# Saved data entries
● ● ● ●

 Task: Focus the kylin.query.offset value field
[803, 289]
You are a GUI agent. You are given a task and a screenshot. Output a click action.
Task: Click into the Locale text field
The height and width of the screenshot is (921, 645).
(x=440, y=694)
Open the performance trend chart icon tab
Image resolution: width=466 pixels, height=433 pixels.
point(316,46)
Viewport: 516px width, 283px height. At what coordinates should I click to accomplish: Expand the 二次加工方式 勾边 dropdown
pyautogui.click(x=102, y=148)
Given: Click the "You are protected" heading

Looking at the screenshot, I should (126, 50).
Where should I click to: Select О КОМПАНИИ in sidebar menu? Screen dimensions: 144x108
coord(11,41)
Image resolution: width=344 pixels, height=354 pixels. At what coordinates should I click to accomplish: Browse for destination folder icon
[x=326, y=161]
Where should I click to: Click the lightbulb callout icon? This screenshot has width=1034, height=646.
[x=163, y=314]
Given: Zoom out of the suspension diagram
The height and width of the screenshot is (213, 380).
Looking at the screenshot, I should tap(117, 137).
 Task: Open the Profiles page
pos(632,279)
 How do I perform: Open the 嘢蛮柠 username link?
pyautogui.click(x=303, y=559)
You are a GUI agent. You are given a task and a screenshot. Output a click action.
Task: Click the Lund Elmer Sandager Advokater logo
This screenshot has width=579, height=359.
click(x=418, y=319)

● ● ● ●

Every line of the data above should be copied exactly.

# Solution for this exercise
 Task: Focus the kylin.query.offset value field
[803, 289]
You are a GUI agent. You are given a task and a screenshot. Output a click action.
Task: Click into the Locale text field
The height and width of the screenshot is (921, 645).
(x=440, y=694)
Open the performance trend chart icon tab
Image resolution: width=466 pixels, height=433 pixels.
point(316,46)
Viewport: 516px width, 283px height. At what coordinates should I click to accomplish: Expand the 二次加工方式 勾边 dropdown
pyautogui.click(x=102, y=148)
Given: Click the "You are protected" heading

Looking at the screenshot, I should (126, 50).
Where should I click to: Select О КОМПАНИИ in sidebar menu? Screen dimensions: 144x108
coord(11,41)
Image resolution: width=344 pixels, height=354 pixels. At what coordinates should I click to accomplish: Browse for destination folder icon
[x=326, y=161]
Where should I click to: Click the lightbulb callout icon? This screenshot has width=1034, height=646.
[x=163, y=314]
Given: Zoom out of the suspension diagram
The height and width of the screenshot is (213, 380).
Looking at the screenshot, I should tap(117, 137).
 Task: Open the Profiles page
pos(632,279)
 How do I perform: Open the 嘢蛮柠 username link?
pyautogui.click(x=303, y=559)
You are a GUI agent. You are given a task and a screenshot. Output a click action.
Task: Click the Lund Elmer Sandager Advokater logo
This screenshot has width=579, height=359.
click(x=418, y=319)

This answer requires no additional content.